Samuel Kroeker, Trisomy 13, 10/24/2015, Amarillo, TX

SamuelWhen we found out my wife was pregnant with our second child we were so excited! God has blessed us again! At 20 weeks Kim went in for a sonogram and when the doctor talked to her about it they said they saw something that needed further review by a specialist. They then sent her to Texas Tech for another sonogram. Feeling a bit worried that something wasn’t right I went with her. The specialist said that our baby boy had a cleft lip and possible palate, and a heart defect. There were other markers as well that pointed towards a chromosomal disorder. At 23 weeks the nurses took Kim’s blood for the harmony test and we would have the results in a week. When they got the results they called us back to the office and told us that our baby has trisomy 13. Our hearts immediately broke and we spent a long time just crying. They told us he likely would not survive birth and that if he did he wouldn’t last long. We spent the next months of her pregnancy begging God for a miracle. People all over the country were praying for us and baby Samuel! On October 23 just two weeks shy of the duedate Kim began to have contractions and off to the hospital we went. After nearly thirteen hours, Samuel was brought into this world on October 24th at 2:32 am.
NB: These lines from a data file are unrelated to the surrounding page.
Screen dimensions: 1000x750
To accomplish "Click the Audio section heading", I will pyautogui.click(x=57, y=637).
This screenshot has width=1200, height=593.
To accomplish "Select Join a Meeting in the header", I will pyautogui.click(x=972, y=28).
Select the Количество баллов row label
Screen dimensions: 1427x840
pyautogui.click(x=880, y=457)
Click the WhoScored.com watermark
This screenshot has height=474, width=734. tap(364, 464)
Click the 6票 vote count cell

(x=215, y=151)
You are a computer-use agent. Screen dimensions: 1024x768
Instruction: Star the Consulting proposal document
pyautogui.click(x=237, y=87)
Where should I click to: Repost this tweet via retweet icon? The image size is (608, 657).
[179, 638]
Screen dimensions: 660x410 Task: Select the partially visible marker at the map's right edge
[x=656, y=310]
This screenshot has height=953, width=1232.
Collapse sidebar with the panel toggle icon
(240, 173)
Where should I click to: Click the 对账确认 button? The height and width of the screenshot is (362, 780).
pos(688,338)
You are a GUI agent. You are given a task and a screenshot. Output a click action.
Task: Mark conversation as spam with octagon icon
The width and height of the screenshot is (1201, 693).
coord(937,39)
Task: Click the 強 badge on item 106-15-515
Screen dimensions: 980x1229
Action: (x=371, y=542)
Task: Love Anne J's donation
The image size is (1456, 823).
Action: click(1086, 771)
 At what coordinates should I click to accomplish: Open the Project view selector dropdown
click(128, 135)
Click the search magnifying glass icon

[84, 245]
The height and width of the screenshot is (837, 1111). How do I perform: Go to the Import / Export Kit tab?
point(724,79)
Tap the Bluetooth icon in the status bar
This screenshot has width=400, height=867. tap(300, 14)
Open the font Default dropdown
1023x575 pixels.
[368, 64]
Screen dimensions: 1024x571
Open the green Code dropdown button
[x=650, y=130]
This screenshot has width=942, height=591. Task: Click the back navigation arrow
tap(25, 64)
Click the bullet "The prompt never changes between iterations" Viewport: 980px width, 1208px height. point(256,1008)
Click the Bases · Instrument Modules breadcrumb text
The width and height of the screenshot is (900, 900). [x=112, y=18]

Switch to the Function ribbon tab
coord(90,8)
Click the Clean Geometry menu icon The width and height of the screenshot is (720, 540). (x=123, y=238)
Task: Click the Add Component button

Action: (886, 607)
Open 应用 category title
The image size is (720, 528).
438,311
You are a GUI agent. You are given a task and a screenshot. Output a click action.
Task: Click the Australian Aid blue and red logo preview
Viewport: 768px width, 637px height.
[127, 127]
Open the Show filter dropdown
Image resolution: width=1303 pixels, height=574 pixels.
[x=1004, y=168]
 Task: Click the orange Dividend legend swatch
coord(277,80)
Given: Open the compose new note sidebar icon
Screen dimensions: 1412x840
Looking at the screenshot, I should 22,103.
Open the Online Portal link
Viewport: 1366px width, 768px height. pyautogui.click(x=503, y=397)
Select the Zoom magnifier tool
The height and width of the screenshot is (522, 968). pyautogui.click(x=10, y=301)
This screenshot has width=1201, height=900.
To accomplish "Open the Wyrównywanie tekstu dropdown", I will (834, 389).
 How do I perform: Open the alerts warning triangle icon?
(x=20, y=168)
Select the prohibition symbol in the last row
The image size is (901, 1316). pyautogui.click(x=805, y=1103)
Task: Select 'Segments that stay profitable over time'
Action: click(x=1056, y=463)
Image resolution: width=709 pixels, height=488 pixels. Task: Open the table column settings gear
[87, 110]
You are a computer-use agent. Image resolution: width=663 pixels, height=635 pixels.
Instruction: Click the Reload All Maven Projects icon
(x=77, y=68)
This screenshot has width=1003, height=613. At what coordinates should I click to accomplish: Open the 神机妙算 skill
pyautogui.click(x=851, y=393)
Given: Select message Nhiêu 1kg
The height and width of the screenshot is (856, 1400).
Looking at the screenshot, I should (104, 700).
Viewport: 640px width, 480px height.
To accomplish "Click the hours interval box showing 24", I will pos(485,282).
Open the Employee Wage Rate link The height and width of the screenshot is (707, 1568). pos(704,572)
The neonatalogist visually diagnosed him with full trisomy 13. He said he wouldn’t leave the hospital alive. He suggested comort care and to just love him and keep him warm.
Samuel had many problems. He had a large cleft lip and palate, an omphalacele, ( his intestine was in his umbilical cord) two holes in his heart and his heart was not developed on the left side. He also has a little extra diggit hanging off his pinky and his other pinky was skinnier than normal. He was diagnosed with microphthalmia (very small eyes). The doctors gave no hope for our baby. On Monday night we took our baby home. He has struggled eating and we try to give him as much as he will take. He gets tired very easy with only half a heart. He still has jaundice which we try to put him in the sun a little every day. We took him to his pediatrician and were told the same thing, that he would only last a two days at most.
It has now been one week since Samuel was born and still continues to surprise everyone! We as parents feel like we are not doing enough for our baby but are unsure of where to go from here. We are considering taking him to Dallas to try to fix his heart and his umbilical cord, but we’ve been told he wouldn’t survive surgery. If anyone can give any advice to a young couple who desperately needs direction it would be greatly appreciated!